What you should do: Everything from the line holding "Screen dimensions: 686x376" through the last line of the listing needs to be repeated exactly, with no other lines.

Recorded data:
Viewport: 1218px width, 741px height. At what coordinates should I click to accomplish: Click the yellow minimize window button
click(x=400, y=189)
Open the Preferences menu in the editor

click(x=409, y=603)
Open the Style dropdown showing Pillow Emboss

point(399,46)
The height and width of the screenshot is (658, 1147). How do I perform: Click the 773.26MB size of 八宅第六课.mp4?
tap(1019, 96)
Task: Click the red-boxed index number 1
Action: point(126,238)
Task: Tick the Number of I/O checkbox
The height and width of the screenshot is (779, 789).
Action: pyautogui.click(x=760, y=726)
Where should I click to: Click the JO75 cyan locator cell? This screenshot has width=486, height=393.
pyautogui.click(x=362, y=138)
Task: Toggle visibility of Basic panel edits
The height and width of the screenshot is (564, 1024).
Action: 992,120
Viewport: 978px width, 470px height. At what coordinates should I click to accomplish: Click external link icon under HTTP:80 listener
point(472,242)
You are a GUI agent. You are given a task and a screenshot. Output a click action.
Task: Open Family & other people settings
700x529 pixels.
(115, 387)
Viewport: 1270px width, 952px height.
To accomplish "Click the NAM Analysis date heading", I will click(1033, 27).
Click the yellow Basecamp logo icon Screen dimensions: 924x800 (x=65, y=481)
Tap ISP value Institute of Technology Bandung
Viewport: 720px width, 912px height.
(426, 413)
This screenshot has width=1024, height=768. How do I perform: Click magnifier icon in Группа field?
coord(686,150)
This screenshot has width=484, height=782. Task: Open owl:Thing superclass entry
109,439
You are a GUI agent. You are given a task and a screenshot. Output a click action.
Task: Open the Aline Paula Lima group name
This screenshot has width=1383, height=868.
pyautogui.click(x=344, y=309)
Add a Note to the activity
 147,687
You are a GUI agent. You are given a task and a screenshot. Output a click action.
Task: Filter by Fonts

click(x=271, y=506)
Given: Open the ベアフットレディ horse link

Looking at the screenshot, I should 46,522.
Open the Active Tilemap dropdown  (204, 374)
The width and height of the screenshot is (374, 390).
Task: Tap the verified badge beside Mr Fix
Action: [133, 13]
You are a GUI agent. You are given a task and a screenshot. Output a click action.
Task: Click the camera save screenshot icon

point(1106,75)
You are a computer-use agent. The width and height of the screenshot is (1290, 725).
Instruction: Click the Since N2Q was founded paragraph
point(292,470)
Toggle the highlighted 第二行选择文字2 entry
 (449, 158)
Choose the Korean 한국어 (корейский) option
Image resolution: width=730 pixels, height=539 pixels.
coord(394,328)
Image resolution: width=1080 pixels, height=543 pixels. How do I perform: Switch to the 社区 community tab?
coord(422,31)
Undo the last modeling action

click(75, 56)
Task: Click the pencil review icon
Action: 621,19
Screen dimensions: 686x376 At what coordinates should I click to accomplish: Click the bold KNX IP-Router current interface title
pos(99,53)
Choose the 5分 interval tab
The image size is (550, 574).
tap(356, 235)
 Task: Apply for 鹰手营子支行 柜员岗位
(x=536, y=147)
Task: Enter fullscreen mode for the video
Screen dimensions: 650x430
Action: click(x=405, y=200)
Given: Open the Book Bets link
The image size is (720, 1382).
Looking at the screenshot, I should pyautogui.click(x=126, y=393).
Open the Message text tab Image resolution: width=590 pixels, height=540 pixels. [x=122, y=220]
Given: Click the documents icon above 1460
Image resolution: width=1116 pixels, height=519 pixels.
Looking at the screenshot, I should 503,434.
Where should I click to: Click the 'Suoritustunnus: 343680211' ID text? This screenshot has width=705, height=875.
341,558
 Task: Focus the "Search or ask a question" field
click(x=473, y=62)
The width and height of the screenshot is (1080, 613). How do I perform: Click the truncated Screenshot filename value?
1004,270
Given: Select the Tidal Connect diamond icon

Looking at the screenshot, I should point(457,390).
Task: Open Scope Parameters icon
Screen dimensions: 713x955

Exercise output:
Screen dimensions: 686x376 At what coordinates should I click to accomplish: Click the bold KNX IP-Router current interface title
pos(99,53)
Choose the 5分 interval tab
The image size is (550, 574).
tap(356, 235)
 Task: Apply for 鹰手营子支行 柜员岗位
(x=536, y=147)
Task: Enter fullscreen mode for the video
Screen dimensions: 650x430
Action: click(x=405, y=200)
Given: Open the Book Bets link
The image size is (720, 1382).
Looking at the screenshot, I should pyautogui.click(x=126, y=393).
Open the Message text tab Image resolution: width=590 pixels, height=540 pixels. [x=122, y=220]
Given: Click the documents icon above 1460
Image resolution: width=1116 pixels, height=519 pixels.
Looking at the screenshot, I should 503,434.
Where should I click to: Click the 'Suoritustunnus: 343680211' ID text? This screenshot has width=705, height=875.
341,558
 Task: Focus the "Search or ask a question" field
click(x=473, y=62)
The width and height of the screenshot is (1080, 613). How do I perform: Click the truncated Screenshot filename value?
1004,270
Given: Select the Tidal Connect diamond icon

Looking at the screenshot, I should point(457,390).
Task: Open Scope Parameters icon
Screen dimensions: 713x955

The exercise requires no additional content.